On Friday, June 3, 2016 the UC-Mexico Initiative Mission project exploratory meeting held at the Huntington Library. Twenty-four participants representing libraries, archives, museums, preservation and conservation education, and other cultural heritage programs from both the United States, Mexico, and at least four indigenous nations (Acjachemen, Tongva, Ohlone, Chemeheuvi) to explore the potential for a multinational partnership to document the history and cultural, historic, and ecological impact of the missions along El Camino Real from Baja California Sur (Mexico) through Baja California (Mexico) up to Alta California (United States).
The framing effort for this project is a bi-national effort to receive UNESCO World Heritage Status for El Camino Real de las Californias (see: http://californiamissionsfoundation.org/traveling-el-camino-real/ ), as described by INAH's Director of World Heritage, Dr.

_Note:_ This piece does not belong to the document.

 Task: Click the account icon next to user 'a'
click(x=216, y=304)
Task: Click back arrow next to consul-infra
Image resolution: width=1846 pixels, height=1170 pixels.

Francisco Javier López Morales.
The most critical needs identified at the meetings include the (1) creation of a union catalog of the books, monographs, artwork, and realia associated with the missions. All of these materials are at risk throughout the missions, and the rate at which the monographs and manuscripts held by the missions are disappearing is alarming; (2) the physical preservation/conservation of the missions and their cultural artifacts; and (3) the protection of the missions as cultural heritage sites.
Since the UC Libraries have both a history of creating and contributing to union catalogs as well as working with a variety of descriptive metadata standards (e.g. Melvyl; OAC; Calisphere; the Center for Bibliographical Studies and Research’s projects such as ESTC, CCILA; etc.), the UC-Mexico Mission Project would like to build on that expertise. Specifically, the Project partners are looking to the UC Libraries to provide leadership, expertise, methodologies, infrastructure, and ongoing maintenance of a union catalog.
One goal of the project is to include site- and culturally-specific information about the individual missions, the different indigenous communities that interacted or were associated with each mission, and the unique impact that each mission had on the landscape, culture, and history of each region.
Digitization (or digitalización in Spanish) is of interest as a long-term goal but is not the most immediate pressing issue. Concerns were expressed about the expense of digitization; long-term strategies to establish sustainable funding to maintain digital collections were identified as necessary before wholesale digitization is contemplated.